* EXERCISE DESCRIPTION
The records that follow are to be repeated without alteration.

Data extracted from a collection:
----
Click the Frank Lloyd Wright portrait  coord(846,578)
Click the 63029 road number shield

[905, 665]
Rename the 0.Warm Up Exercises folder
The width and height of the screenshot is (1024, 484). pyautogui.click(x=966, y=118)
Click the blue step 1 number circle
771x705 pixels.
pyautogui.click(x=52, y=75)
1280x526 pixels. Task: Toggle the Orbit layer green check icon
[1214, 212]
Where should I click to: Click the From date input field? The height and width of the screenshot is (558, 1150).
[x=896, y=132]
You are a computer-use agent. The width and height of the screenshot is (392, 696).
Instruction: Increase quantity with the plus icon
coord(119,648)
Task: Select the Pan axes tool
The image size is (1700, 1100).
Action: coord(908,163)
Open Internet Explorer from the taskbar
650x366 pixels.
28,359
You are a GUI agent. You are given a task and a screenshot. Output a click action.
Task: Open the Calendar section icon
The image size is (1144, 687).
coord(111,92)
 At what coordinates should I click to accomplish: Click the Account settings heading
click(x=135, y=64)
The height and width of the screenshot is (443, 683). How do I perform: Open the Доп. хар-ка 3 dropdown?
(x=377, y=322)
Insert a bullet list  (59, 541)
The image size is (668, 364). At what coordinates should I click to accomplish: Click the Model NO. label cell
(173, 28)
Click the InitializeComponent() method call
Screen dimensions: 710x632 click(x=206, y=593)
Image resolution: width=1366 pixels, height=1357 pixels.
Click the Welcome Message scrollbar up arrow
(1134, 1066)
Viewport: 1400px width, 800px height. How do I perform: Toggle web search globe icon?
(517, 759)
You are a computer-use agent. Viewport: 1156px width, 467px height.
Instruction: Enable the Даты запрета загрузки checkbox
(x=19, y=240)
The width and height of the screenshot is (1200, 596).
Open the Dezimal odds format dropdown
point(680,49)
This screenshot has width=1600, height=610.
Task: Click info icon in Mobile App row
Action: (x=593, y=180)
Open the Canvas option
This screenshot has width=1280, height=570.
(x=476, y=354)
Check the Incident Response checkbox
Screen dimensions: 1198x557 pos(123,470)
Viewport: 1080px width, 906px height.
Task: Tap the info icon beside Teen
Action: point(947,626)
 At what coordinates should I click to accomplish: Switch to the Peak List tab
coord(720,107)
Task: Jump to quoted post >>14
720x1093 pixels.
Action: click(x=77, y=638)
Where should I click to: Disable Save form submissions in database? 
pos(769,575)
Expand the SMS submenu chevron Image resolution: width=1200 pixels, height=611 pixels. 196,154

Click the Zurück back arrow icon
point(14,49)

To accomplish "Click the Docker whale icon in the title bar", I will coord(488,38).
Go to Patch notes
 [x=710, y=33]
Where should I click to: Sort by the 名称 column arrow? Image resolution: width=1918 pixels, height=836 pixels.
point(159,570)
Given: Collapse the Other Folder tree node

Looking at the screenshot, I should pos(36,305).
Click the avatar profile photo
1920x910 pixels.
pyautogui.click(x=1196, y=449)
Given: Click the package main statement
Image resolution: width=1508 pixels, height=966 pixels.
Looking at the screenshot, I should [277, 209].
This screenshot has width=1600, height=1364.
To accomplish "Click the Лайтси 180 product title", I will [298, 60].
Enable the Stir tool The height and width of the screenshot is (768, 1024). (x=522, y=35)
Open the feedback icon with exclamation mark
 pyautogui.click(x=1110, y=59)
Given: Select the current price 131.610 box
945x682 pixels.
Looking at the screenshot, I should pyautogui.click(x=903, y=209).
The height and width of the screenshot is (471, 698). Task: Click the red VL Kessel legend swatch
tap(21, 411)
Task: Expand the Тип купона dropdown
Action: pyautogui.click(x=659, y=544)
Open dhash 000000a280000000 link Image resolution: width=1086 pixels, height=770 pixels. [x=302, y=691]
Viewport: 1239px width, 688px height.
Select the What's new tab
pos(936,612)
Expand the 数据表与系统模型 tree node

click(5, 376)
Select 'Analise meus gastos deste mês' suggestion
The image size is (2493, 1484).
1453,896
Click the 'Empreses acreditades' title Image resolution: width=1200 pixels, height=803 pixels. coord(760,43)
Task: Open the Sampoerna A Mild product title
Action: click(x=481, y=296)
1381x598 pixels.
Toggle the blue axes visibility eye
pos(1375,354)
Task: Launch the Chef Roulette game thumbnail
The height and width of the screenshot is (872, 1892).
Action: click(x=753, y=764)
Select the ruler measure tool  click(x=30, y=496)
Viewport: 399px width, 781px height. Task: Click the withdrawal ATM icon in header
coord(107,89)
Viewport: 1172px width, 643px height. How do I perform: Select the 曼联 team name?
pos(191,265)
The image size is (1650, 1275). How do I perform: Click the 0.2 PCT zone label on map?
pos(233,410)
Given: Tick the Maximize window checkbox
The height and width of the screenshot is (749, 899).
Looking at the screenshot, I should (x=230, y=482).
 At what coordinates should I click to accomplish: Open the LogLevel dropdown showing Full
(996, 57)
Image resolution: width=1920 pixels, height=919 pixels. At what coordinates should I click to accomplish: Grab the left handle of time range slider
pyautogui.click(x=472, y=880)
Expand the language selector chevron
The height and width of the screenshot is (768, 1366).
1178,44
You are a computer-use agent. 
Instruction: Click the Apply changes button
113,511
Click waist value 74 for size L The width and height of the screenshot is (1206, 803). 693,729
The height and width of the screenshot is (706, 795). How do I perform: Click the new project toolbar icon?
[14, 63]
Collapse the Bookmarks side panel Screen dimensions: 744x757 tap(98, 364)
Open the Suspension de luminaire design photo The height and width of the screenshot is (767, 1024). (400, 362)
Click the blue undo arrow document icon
----
* REPLY
Click the Frank Lloyd Wright portrait  coord(846,578)
Click the 63029 road number shield

[905, 665]
Rename the 0.Warm Up Exercises folder
The width and height of the screenshot is (1024, 484). pyautogui.click(x=966, y=118)
Click the blue step 1 number circle
771x705 pixels.
pyautogui.click(x=52, y=75)
1280x526 pixels. Task: Toggle the Orbit layer green check icon
[1214, 212]
Where should I click to: Click the From date input field? The height and width of the screenshot is (558, 1150).
[x=896, y=132]
You are a computer-use agent. The width and height of the screenshot is (392, 696).
Instruction: Increase quantity with the plus icon
coord(119,648)
Task: Select the Pan axes tool
The image size is (1700, 1100).
Action: coord(908,163)
Open Internet Explorer from the taskbar
650x366 pixels.
28,359
You are a GUI agent. You are given a task and a screenshot. Output a click action.
Task: Open the Calendar section icon
The image size is (1144, 687).
coord(111,92)
 At what coordinates should I click to accomplish: Click the Account settings heading
click(x=135, y=64)
The height and width of the screenshot is (443, 683). How do I perform: Open the Доп. хар-ка 3 dropdown?
(x=377, y=322)
Insert a bullet list  (59, 541)
The image size is (668, 364). At what coordinates should I click to accomplish: Click the Model NO. label cell
(173, 28)
Click the InitializeComponent() method call
Screen dimensions: 710x632 click(x=206, y=593)
Image resolution: width=1366 pixels, height=1357 pixels.
Click the Welcome Message scrollbar up arrow
(1134, 1066)
Viewport: 1400px width, 800px height. How do I perform: Toggle web search globe icon?
(517, 759)
You are a computer-use agent. Viewport: 1156px width, 467px height.
Instruction: Enable the Даты запрета загрузки checkbox
(x=19, y=240)
The width and height of the screenshot is (1200, 596).
Open the Dezimal odds format dropdown
point(680,49)
This screenshot has width=1600, height=610.
Task: Click info icon in Mobile App row
Action: (x=593, y=180)
Open the Canvas option
This screenshot has width=1280, height=570.
(x=476, y=354)
Check the Incident Response checkbox
Screen dimensions: 1198x557 pos(123,470)
Viewport: 1080px width, 906px height.
Task: Tap the info icon beside Teen
Action: point(947,626)
 At what coordinates should I click to accomplish: Switch to the Peak List tab
coord(720,107)
Task: Jump to quoted post >>14
720x1093 pixels.
Action: click(x=77, y=638)
Where should I click to: Disable Save form submissions in database? 
pos(769,575)
Expand the SMS submenu chevron Image resolution: width=1200 pixels, height=611 pixels. 196,154

Click the Zurück back arrow icon
point(14,49)

To accomplish "Click the Docker whale icon in the title bar", I will coord(488,38).
Go to Patch notes
 [x=710, y=33]
Where should I click to: Sort by the 名称 column arrow? Image resolution: width=1918 pixels, height=836 pixels.
point(159,570)
Given: Collapse the Other Folder tree node

Looking at the screenshot, I should pos(36,305).
Click the avatar profile photo
1920x910 pixels.
pyautogui.click(x=1196, y=449)
Given: Click the package main statement
Image resolution: width=1508 pixels, height=966 pixels.
Looking at the screenshot, I should [277, 209].
This screenshot has width=1600, height=1364.
To accomplish "Click the Лайтси 180 product title", I will [298, 60].
Enable the Stir tool The height and width of the screenshot is (768, 1024). (x=522, y=35)
Open the feedback icon with exclamation mark
 pyautogui.click(x=1110, y=59)
Given: Select the current price 131.610 box
945x682 pixels.
Looking at the screenshot, I should pyautogui.click(x=903, y=209).
The height and width of the screenshot is (471, 698). Task: Click the red VL Kessel legend swatch
tap(21, 411)
Task: Expand the Тип купона dropdown
Action: pyautogui.click(x=659, y=544)
Open dhash 000000a280000000 link Image resolution: width=1086 pixels, height=770 pixels. [x=302, y=691]
Viewport: 1239px width, 688px height.
Select the What's new tab
pos(936,612)
Expand the 数据表与系统模型 tree node

click(5, 376)
Select 'Analise meus gastos deste mês' suggestion
The image size is (2493, 1484).
1453,896
Click the 'Empreses acreditades' title Image resolution: width=1200 pixels, height=803 pixels. coord(760,43)
Task: Open the Sampoerna A Mild product title
Action: click(x=481, y=296)
1381x598 pixels.
Toggle the blue axes visibility eye
pos(1375,354)
Task: Launch the Chef Roulette game thumbnail
The height and width of the screenshot is (872, 1892).
Action: click(x=753, y=764)
Select the ruler measure tool  click(x=30, y=496)
Viewport: 399px width, 781px height. Task: Click the withdrawal ATM icon in header
coord(107,89)
Viewport: 1172px width, 643px height. How do I perform: Select the 曼联 team name?
pos(191,265)
The image size is (1650, 1275). How do I perform: Click the 0.2 PCT zone label on map?
pos(233,410)
Given: Tick the Maximize window checkbox
The height and width of the screenshot is (749, 899).
Looking at the screenshot, I should (x=230, y=482).
 At what coordinates should I click to accomplish: Open the LogLevel dropdown showing Full
(996, 57)
Image resolution: width=1920 pixels, height=919 pixels. At what coordinates should I click to accomplish: Grab the left handle of time range slider
pyautogui.click(x=472, y=880)
Expand the language selector chevron
The height and width of the screenshot is (768, 1366).
1178,44
You are a computer-use agent. 
Instruction: Click the Apply changes button
113,511
Click waist value 74 for size L The width and height of the screenshot is (1206, 803). 693,729
The height and width of the screenshot is (706, 795). How do I perform: Click the new project toolbar icon?
[14, 63]
Collapse the Bookmarks side panel Screen dimensions: 744x757 tap(98, 364)
Open the Suspension de luminaire design photo The height and width of the screenshot is (767, 1024). (400, 362)
Click the blue undo arrow document icon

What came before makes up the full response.